Last summer's total solar eclipse provided a profound moment of celestial accord for millions of Americans.

Eclipse-watchers in Charleston, South Carolina, on August 21, 2017.
Mandel Ngan/AFP/Getty Images

Like many of you, I long ago caught the total solar eclipse bug, and I’ve joined eclipse expeditions to other countries to stand in the shadow, in awe, with my fellow converts. In addition to the always sublime totality, this offers an excuse for going new places, following curves inscribed on the globe by a cosmic airbrush, and meeting other devotees along the way.

Totality has always been hard to explain to those who’ve never experienced a total solar eclipse, so last summer I was excited by the prospect of so many friends and relatives, not to mention vast multitudes of deserving strangers right here in my home country, finally seeing what all the fuss was about.

One thing I didn’t worry about was over-hyping it. In the run-up, one friend — a planetary scientist, no less — posted that she didn’t see why everyone was so worked up about a total eclipse. Naturally, when probed, she revealed that she’d never actually seen one. Or rather, I should say, never “been in” one. What the uninitiated don’t understand is that totality is not merely something interesting you observe at a distance, but something that happens all around you and inside you as well, transforming your inner and outer landscapes in surprising ways.

There’s the growing, creeping strangeness as totality approaches, when the light slowly thins, the colors become dreamlike, and the very air seems somehow transmuted. And then there’s the intense, slightly frightening exhilaration of totality — the brevity adding to the thrill and the sense of time dilation. It really does cleanse the doors of our perception and put us into an altered state.

We astronomy fans are used to feeling connected to distant phenomena. The site of an open star cluster seen through a telescope moves us. Not everyone gets this, but for anyone who witnesses totality, the feeling of a deep concord is unavoidable, and certain truths that we know in our heads suddenly become apparent in our guts.

Our human senses are stubbornly resistant to the Copernican insight that we live on a celestial body and that the sky is a vast landscape in which we dwell.
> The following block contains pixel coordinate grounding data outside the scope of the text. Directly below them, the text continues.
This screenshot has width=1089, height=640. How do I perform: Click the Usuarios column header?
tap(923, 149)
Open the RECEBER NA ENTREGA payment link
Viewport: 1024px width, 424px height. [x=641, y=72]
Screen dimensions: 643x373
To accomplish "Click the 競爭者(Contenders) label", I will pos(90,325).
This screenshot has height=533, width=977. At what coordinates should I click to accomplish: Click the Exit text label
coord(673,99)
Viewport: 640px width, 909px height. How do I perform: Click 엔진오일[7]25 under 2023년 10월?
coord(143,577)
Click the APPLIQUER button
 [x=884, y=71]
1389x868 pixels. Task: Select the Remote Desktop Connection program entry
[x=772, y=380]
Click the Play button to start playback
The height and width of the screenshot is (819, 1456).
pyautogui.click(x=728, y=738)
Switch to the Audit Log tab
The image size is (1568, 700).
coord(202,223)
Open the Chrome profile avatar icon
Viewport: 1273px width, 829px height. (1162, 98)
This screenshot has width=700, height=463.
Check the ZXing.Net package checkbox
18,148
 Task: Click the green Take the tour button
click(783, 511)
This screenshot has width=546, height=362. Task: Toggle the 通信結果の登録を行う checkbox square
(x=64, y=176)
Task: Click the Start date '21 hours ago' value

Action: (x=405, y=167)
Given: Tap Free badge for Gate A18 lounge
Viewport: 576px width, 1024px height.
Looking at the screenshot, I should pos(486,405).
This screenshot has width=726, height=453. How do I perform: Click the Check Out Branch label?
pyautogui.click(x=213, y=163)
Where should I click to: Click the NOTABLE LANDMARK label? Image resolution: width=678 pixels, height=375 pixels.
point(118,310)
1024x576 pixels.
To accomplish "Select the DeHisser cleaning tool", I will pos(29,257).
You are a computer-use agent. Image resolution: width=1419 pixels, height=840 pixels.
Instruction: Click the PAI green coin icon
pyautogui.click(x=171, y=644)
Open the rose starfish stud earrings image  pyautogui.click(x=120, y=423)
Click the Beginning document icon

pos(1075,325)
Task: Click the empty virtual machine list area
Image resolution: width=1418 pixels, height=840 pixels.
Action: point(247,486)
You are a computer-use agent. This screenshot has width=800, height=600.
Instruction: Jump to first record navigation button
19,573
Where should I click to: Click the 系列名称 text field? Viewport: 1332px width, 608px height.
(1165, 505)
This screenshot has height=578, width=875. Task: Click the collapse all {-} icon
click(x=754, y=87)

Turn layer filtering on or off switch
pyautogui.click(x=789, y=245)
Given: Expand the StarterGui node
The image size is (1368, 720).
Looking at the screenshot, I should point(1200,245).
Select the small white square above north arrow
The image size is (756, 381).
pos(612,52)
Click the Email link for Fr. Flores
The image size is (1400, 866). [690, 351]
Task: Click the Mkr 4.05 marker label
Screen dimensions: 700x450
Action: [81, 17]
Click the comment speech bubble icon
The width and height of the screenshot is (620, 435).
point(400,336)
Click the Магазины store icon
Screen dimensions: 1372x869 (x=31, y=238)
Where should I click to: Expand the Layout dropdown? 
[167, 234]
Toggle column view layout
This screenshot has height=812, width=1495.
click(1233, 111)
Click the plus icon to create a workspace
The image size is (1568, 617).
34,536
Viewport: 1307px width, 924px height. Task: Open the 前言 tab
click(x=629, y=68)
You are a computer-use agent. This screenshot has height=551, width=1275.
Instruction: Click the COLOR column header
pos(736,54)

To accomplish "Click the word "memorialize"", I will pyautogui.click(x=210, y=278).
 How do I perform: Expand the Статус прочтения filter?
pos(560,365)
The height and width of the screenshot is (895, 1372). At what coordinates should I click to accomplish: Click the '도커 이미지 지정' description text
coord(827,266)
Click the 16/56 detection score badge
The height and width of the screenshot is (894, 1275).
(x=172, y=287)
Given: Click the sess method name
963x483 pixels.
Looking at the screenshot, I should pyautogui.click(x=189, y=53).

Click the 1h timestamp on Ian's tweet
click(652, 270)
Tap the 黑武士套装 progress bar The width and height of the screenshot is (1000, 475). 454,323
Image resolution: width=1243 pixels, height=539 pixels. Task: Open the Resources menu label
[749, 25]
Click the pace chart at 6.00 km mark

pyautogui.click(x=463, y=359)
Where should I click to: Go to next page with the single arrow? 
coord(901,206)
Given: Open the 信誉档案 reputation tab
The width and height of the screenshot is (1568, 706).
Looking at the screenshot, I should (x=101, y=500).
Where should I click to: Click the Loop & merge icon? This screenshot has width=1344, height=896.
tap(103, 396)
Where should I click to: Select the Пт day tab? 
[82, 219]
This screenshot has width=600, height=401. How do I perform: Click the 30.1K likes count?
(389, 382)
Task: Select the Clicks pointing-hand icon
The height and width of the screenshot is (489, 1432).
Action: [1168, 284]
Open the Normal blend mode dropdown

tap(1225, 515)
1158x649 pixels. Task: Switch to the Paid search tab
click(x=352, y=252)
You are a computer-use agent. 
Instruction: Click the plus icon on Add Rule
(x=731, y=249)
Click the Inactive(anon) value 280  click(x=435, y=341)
During totality we detect the motions of Earth, Sun, and Moon, giving us a direct feel for the kinetic geometry of our universe. A veil of delusion lifts when, during daylight, we briefly see the stars right where they always are. I’m also always struck by how close the Moon seems.

All this adds up to a moment of profound communion with the cosmos and our fellow humans. Afterward, you feel newly bonded with whomever you’re with. It’s an experience we should never take for granted.

The fact that we can appreciate this arises from a great deal of cosmic evolution: the violent origin of our planet and unusually large moon, evolution of life, then animal life, then intelligent life and, in the last few centuries, a scientific culture that can study the cosmos. All of that culminates in this experience and allows us to appreciate it with both our heads and our hearts.

In my worldview, the scientific and the spiritual are melded in reverence for nature. There’s no time I’ve felt more in tune with both than during a total solar eclipse. A group of friends and I are already contemplating a trip to Chile or Argentina in July 2019.